Evolution of our understanding of PBC.

The discovery of mitochondrial autoantigens recognized by antimitochondrial antibodies (AMAs) in 1987 marked the dawn of a new era in primary biliary cholangitis (PBC) research. Since then, there has been substantial progress in our understanding of PBC partly bestowed by the development of innovative technologies in molecular biology, immunology, and genetics. Here, we review this evolutionary progress in understanding PBC. We now recognize that the epitopes of AMAs, CD4+ , and CD8+ T cells are all mapped to the same region of the inner lipoyl domain of pyruvate dehydrogenase complex E2 subunit (PDC-E2), and that intrahepatic biliary epithelial cells (BECs) are exclusively targeted in PBC. BECs express PDC-E2 on apotopes in an immunologically intact form during apoptosis, but not other epithelial cells, which could explain the tissue specificity of PBC. In addition, genetic factors, environmental triggers, and epigenetic modifications play crucial roles in the development of PBC. Intact lipoylated PDC-E2, presumably after modification with xenobiotics such as 2-octynamide or 2-nonyamide that are abundantly present in the environment, is endocytosed by antigen-presenting cells and are presented to CD4+ or CD8+ T cells. An immune complex consisting of PDC-E2 and anti-PDC-E2 autoantibodies cross-present autoantigens in a more efficient manner.

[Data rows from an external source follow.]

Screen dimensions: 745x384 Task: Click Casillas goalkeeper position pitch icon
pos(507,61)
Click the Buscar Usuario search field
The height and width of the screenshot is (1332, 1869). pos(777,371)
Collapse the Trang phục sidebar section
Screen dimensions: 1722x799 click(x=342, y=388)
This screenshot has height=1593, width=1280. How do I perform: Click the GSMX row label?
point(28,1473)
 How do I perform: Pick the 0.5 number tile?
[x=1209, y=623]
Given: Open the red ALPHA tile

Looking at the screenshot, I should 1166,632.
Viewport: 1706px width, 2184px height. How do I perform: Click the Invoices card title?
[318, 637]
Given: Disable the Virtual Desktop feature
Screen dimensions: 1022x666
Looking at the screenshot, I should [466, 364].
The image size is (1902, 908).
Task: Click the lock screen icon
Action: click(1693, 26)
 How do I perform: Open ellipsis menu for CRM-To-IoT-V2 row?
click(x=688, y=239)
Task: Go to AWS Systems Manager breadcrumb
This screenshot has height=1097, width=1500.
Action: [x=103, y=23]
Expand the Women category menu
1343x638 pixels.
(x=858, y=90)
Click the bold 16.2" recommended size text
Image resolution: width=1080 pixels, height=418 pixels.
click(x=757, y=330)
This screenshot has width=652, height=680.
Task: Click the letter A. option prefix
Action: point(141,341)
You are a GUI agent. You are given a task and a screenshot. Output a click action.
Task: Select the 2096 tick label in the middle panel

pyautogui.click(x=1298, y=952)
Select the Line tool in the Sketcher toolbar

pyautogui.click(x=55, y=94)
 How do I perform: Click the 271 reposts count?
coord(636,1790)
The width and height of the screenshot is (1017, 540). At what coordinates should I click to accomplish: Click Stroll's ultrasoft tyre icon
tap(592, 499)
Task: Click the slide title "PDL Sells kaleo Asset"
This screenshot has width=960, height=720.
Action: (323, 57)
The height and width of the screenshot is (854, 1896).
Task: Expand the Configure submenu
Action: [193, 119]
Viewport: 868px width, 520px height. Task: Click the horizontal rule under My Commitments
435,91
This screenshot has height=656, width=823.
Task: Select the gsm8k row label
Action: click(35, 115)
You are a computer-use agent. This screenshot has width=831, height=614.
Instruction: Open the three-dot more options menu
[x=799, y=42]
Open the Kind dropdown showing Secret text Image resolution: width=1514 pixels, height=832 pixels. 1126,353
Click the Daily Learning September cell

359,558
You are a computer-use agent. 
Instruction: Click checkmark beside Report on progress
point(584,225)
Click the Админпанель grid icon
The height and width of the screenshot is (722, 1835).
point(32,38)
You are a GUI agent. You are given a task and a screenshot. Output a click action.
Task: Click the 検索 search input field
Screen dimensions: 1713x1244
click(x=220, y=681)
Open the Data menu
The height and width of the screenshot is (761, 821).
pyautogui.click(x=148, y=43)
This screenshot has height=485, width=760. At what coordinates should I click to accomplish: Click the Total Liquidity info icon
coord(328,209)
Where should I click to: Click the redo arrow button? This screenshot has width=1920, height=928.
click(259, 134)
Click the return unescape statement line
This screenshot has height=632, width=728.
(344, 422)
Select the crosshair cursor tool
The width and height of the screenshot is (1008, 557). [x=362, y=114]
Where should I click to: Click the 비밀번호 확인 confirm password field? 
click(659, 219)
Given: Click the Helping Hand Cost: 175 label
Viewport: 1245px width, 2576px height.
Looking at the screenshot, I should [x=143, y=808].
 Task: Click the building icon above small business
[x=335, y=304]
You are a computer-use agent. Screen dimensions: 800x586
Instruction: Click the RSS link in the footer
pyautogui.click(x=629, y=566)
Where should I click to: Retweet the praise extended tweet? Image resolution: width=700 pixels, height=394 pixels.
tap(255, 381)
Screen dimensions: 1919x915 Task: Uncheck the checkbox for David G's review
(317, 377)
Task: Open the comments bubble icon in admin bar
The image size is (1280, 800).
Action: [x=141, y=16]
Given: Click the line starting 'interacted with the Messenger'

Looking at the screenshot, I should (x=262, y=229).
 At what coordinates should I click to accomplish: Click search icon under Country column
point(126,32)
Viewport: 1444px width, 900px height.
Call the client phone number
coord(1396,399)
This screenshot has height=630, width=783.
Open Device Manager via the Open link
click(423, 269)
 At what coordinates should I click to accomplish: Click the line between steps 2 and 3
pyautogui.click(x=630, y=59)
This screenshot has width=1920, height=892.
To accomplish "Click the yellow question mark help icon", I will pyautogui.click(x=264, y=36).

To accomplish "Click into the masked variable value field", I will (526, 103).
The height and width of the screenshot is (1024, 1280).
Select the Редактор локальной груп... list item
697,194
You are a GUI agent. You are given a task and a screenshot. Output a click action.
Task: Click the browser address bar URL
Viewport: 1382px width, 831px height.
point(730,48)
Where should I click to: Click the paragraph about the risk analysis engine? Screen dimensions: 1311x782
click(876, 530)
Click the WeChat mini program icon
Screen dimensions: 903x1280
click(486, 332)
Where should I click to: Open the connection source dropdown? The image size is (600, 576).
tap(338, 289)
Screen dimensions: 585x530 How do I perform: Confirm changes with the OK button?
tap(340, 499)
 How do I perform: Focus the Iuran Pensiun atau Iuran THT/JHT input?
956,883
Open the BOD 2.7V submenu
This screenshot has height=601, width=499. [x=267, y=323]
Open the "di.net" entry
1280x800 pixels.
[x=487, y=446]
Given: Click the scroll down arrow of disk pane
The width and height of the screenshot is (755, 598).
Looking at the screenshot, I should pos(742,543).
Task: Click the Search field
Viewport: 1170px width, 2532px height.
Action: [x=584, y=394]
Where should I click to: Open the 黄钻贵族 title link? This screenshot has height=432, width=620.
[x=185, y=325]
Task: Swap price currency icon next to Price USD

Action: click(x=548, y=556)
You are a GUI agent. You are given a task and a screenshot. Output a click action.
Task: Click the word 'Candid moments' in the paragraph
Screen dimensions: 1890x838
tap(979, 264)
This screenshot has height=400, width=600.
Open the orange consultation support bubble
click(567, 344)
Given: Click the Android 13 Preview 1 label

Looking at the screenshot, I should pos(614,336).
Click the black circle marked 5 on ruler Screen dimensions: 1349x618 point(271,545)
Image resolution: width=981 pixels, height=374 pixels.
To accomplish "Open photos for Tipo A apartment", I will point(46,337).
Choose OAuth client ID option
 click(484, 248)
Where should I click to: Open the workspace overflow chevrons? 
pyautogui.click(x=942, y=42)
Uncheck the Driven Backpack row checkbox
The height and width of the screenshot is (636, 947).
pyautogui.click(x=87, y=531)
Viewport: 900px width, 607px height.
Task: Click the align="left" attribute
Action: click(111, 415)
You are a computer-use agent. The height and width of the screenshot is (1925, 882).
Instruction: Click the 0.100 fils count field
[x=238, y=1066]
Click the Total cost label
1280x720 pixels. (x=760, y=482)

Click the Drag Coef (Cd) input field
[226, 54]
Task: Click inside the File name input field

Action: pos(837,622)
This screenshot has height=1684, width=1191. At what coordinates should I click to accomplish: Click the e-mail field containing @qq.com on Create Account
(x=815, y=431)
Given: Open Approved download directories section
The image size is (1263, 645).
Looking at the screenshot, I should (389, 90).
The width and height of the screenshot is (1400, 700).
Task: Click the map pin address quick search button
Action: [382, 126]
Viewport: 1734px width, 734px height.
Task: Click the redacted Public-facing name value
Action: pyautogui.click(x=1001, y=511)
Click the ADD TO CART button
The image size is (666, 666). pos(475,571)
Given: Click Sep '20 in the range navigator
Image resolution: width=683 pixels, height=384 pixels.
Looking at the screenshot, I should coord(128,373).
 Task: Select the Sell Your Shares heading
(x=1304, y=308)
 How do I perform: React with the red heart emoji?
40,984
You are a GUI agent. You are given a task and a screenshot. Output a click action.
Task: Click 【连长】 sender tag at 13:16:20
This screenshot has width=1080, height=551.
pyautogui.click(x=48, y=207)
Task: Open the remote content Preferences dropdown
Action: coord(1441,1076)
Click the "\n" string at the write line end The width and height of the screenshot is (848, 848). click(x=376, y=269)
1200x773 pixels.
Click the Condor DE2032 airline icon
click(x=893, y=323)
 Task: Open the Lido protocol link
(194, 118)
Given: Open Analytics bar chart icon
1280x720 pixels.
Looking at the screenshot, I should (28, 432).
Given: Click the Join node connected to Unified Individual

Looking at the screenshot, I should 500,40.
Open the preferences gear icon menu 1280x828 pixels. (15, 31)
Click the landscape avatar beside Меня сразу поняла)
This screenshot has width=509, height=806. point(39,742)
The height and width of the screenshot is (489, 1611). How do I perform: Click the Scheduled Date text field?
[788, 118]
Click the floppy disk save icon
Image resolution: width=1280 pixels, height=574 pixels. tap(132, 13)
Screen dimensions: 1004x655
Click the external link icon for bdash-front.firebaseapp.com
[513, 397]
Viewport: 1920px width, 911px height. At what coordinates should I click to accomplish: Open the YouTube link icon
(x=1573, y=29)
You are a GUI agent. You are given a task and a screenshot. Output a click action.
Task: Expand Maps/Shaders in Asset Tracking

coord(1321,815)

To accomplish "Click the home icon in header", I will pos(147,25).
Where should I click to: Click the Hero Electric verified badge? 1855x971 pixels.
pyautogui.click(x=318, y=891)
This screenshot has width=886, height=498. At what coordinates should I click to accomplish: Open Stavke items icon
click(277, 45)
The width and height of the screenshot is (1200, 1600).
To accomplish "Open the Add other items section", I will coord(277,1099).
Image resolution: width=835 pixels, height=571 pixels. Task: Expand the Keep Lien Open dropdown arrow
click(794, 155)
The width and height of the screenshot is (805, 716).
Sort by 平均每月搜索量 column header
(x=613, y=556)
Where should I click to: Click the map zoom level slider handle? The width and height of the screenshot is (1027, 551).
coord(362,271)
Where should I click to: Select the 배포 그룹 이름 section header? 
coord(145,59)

Finally, an adenylate uridine-rich element (ARE) Del -/- mouse model has been established, which presents a disease modeling human PBC, including female dominance as one of its most important features, and can be used to dissect the immunopathology of PBC. Expanding our knowledge of the pathology from a very early stage of the disease will provide the key to cure PBC.